Chapter 1 – The End of Religion

  • Frames the crisis: surveys show declining religious affiliation (“nones”) and a drop in church attendance.
  • Distinguishes between “religion” (institutional) and “spirituality” (experiential).
  • Suggests that the current moment signals the end of “religion as we know it.”

Chapter 2 – Religion in the Rearview Mirror

  • Tracks the decline of Protestant dominance in American culture.
  • Reviews how mid-20th-century religiosity has unraveled post-1960s due to cultural, political, and theological shifts.
  • Introduces the idea of cultural disaffiliation from inherited religious institutions.

Chapter 3 – A Crisis of Authority

  • Examines how religious leaders and structures have lost credibility—due to scandals, hypocrisy, rigidity, and irrelevance.
  • Critiques how churches often respond with defensiveness and retrenchment instead of renewal.

Part Two: The Beginning

Chapter 4 – How We Believe

  • Argues that traditional belief systems (static doctrines) are giving way to relational, experiential beliefs.
  • People believe as they experience, not simply by accepting dogma.
  • Faith is being reclaimed as trust and wonder, not just assent to theological propositions.

Chapter 5 – How We Behave

  • Behavior is no longer defined by moral codes or rule-keeping but by spiritual practices (e.g., hospitality, forgiveness, contemplation).
  • The rise of practicing Christians over believing Christians.
  • Practices form the heart of modern faith.

Chapter 6 – How We Belong

  • Belonging is shifting from institutional membership to relational networks.
  • People engage communities based on shared values and purpose, not denominational loyalty.
  • “Belonging before believing” is now a more accurate picture of modern spirituality.

Part Three: Awakening

Chapter 7 – Awakenings

  • Reviews three prior Great Awakenings in American history:
    1. 18th-century evangelical revival (Jonathan Edwards),
    2. 19th-century populist awakening (Second Great Awakening),
    3. Early 20th-century social gospel and Pentecostalism.
  • Suggests that spiritual awakenings come during times of social upheaval, often led by the marginalized.

Chapter 8 – A New Vision

  • Casts a hopeful vision of a Fourth Great Awakening marked by:
  • Decentralization
  • Openness to mystery
  • Rejection of authoritarian religion
  • Christianity is being reimagined as a way of life, not a system of belief.

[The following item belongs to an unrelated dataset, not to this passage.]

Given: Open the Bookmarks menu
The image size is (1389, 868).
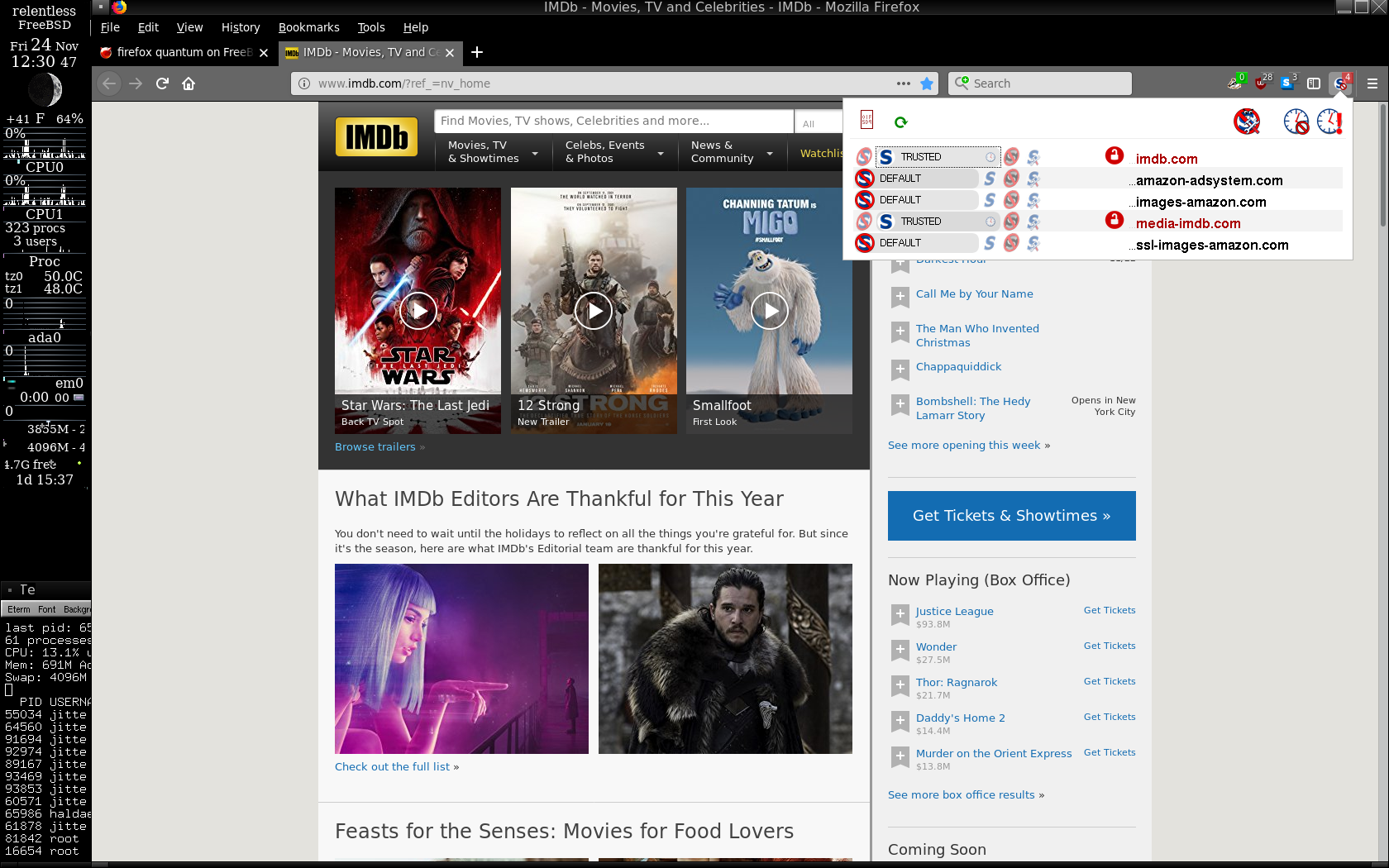Looking at the screenshot, I should pyautogui.click(x=308, y=27).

Chapter 9 – The Gifts of the Spirit

  • Focuses on what a renewed Christianity can offer the world:
  • Justice
  • Compassion
  • Inclusion
  • Healing
  • Urges the church to lean into the Spirit’s movement, instead of resisting cultural change.

Chapter 10 – New Beginnings

  • Encourages spiritual communities to embrace innovation, inclusion, and transformation.
  • Calls for leaders who are curators of spiritual experience, not gatekeepers of doctrine.
  • Ends on a hopeful note: the end of church-as-we-knew-it can be the start of something beautiful and faithful.

Themes and Takeaway

  • Deconstruction is not destruction: dismantling old forms of church can lead to deeper, more authentic faith.
  • Spiritual awakening is not revivalism: it involves social transformation, personal experience, and collective renewal.
  • The church’s future lies in practice, experience, and relational belonging - not in defending creeds or institutional preservation.